Text and element pointing listing

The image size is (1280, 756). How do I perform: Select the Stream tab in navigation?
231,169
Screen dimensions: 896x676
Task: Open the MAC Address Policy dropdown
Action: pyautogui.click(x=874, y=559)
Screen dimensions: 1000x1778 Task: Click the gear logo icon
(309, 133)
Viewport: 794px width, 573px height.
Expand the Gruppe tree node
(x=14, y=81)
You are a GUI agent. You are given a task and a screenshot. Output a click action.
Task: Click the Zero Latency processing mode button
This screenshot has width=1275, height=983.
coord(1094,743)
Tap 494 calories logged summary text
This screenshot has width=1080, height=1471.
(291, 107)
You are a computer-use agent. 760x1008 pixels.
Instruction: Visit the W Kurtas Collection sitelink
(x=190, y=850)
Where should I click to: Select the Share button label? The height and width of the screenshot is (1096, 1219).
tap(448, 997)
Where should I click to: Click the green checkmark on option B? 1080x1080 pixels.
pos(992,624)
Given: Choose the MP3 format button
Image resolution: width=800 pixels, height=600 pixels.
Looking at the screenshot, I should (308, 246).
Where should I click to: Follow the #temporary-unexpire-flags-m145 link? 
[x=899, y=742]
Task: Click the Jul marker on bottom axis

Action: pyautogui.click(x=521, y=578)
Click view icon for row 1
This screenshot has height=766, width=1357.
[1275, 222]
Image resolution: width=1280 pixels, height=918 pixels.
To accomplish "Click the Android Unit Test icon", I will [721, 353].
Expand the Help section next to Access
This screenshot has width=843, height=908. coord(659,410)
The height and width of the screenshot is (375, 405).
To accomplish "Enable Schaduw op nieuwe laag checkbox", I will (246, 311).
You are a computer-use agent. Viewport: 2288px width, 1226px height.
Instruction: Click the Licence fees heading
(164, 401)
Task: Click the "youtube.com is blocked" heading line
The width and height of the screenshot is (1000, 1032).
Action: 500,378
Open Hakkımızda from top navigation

## EXERCISE PROMPT
Return every line of the listing above verbatim, without changing anything.

## TASK SOLUTION
The image size is (1280, 756). How do I perform: Select the Stream tab in navigation?
231,169
Screen dimensions: 896x676
Task: Open the MAC Address Policy dropdown
Action: pyautogui.click(x=874, y=559)
Screen dimensions: 1000x1778 Task: Click the gear logo icon
(309, 133)
Viewport: 794px width, 573px height.
Expand the Gruppe tree node
(x=14, y=81)
You are a GUI agent. You are given a task and a screenshot. Output a click action.
Task: Click the Zero Latency processing mode button
This screenshot has width=1275, height=983.
coord(1094,743)
Tap 494 calories logged summary text
This screenshot has width=1080, height=1471.
(291, 107)
You are a computer-use agent. 760x1008 pixels.
Instruction: Visit the W Kurtas Collection sitelink
(x=190, y=850)
Where should I click to: Select the Share button label? The height and width of the screenshot is (1096, 1219).
tap(448, 997)
Where should I click to: Click the green checkmark on option B? 1080x1080 pixels.
pos(992,624)
Given: Choose the MP3 format button
Image resolution: width=800 pixels, height=600 pixels.
Looking at the screenshot, I should (308, 246).
Where should I click to: Follow the #temporary-unexpire-flags-m145 link? 
[x=899, y=742]
Task: Click the Jul marker on bottom axis

Action: pyautogui.click(x=521, y=578)
Click view icon for row 1
This screenshot has height=766, width=1357.
[1275, 222]
Image resolution: width=1280 pixels, height=918 pixels.
To accomplish "Click the Android Unit Test icon", I will [721, 353].
Expand the Help section next to Access
This screenshot has width=843, height=908. coord(659,410)
The height and width of the screenshot is (375, 405).
To accomplish "Enable Schaduw op nieuwe laag checkbox", I will (246, 311).
You are a computer-use agent. Viewport: 2288px width, 1226px height.
Instruction: Click the Licence fees heading
(164, 401)
Task: Click the "youtube.com is blocked" heading line
The width and height of the screenshot is (1000, 1032).
Action: 500,378
Open Hakkımızda from top navigation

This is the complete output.